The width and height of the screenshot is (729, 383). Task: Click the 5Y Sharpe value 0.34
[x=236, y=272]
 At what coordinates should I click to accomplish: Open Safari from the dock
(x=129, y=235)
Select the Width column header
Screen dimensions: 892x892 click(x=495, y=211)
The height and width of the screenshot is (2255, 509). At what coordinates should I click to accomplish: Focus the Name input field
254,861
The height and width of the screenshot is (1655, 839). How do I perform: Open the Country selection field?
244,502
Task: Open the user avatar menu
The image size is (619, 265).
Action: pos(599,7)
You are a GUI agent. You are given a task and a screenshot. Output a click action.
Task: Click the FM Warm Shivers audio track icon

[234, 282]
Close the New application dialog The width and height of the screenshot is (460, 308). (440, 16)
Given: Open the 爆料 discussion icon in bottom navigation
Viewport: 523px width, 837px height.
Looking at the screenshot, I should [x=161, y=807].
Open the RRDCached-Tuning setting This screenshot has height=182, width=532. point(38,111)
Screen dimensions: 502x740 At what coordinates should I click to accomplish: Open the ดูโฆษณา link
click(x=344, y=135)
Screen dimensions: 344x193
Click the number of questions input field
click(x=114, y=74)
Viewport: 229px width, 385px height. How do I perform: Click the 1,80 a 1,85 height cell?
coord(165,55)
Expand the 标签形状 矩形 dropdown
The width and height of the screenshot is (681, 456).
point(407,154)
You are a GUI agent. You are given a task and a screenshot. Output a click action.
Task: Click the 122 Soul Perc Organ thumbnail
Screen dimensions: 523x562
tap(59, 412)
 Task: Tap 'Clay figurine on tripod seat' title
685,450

***

*Description of the task*: The response should contain only a verbatim copy of the lines from the line with "Task: Click the 122 Soul Perc Organ thumbnail" to the final line of the records.

*Answer to the exercise*:
Task: Click the 122 Soul Perc Organ thumbnail
Screen dimensions: 523x562
tap(59, 412)
 Task: Tap 'Clay figurine on tripod seat' title
685,450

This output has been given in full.